The SMA also offers a winter driving course for physicians who are not accustomed to ice and snow. In rural Saskatchewan, where physicians often travel between communities, a snow storm can turn a one-hour drive into two hours and advance practice in controlling a skid can prevent a life-threatening situation, Yu said.

Last year, the ministry also increased funding to expand the program to 45 positions per year from 36. When the full complement is achieved, SIPPA will have about 150 candidates in various stages of the program practising in rural Saskatchewan.

It takes some time to prepare a medical community to receive the welcome, extra physicians, Stobart said.

“You can't just place them in the community. You have to develop the community. You have to have the doctors in the community to develop them to support the program as well,” he said.

In another recent development, in January 2023, SIPPA expanded its responsibility for supervision of all candidates who successfully complete the 12-week clinical field assessment. Previously, that role was carried out by the CPSS and SIPPA had no further formal involvement with the candidates whom they had recruited and worked closely with, Witt explained.

“It seemed like we did this fantastic job with them, and then we just dropped them. They wanted that ongoing connection, they called with questions and whatnot, so the opportunity to support them as they transition into practice and for their first several years of practice in rural Saskatchewan was fantastic,” he said.

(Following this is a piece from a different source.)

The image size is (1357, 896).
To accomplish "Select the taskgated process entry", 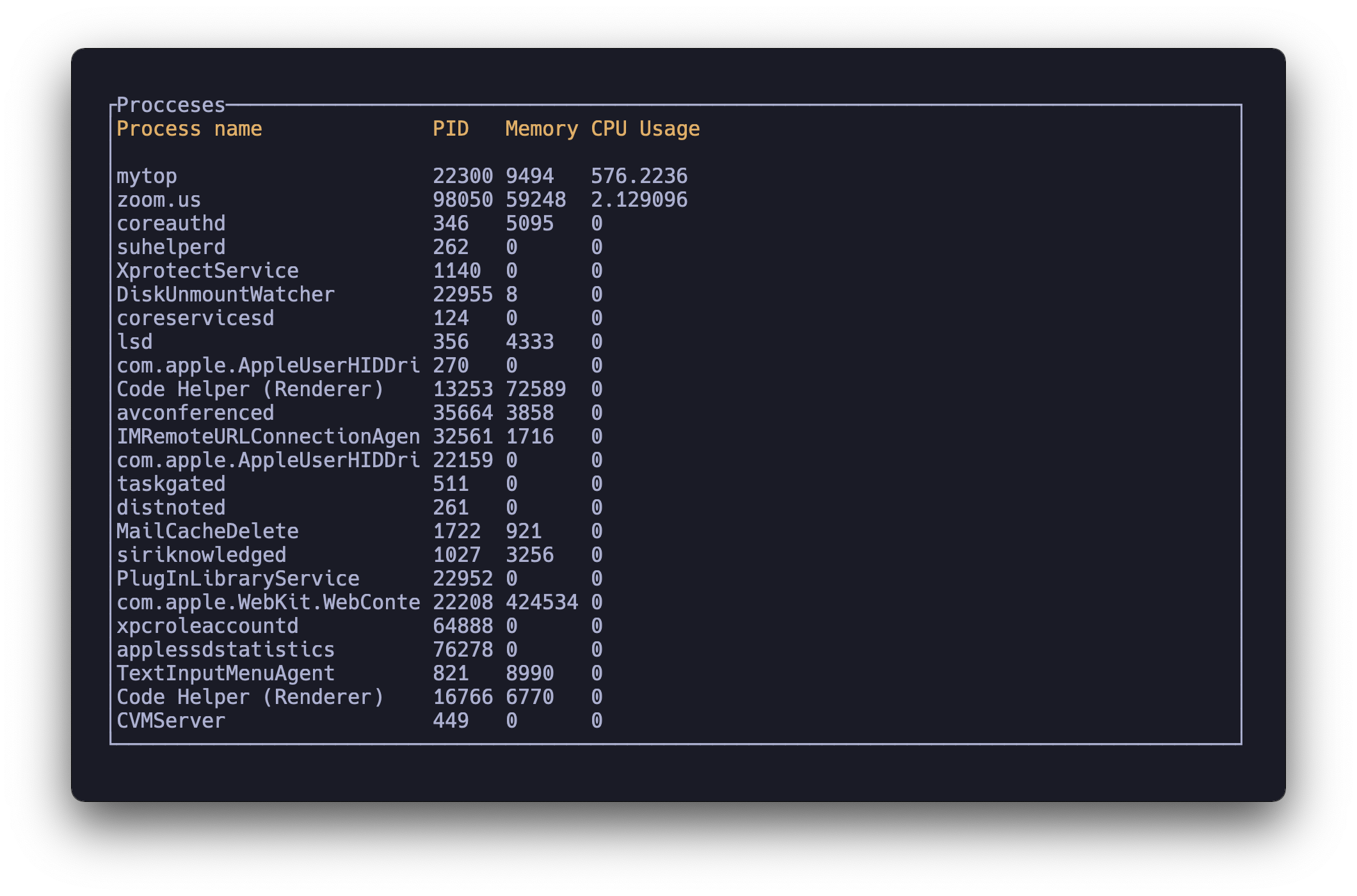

SIPPA is now a continuum that starts with candidate selection, moves into orientation, to clinical field assessment and now, into supervision for their first two years. SIPPA continues to report to CPSS.

“We were very grateful to the ministry for providing that funding as well as the close collaboration with the College of Physicians and Surgeons (for SIPPA to) take the lead with supervision with this group of physicians,” Witt said.

The Saskatchewan Health Authority (SHA) has the important role of identifying the rural communities in greatest need of the SIPPA candidates, most of whom will enter into a contractual relationship with SHA.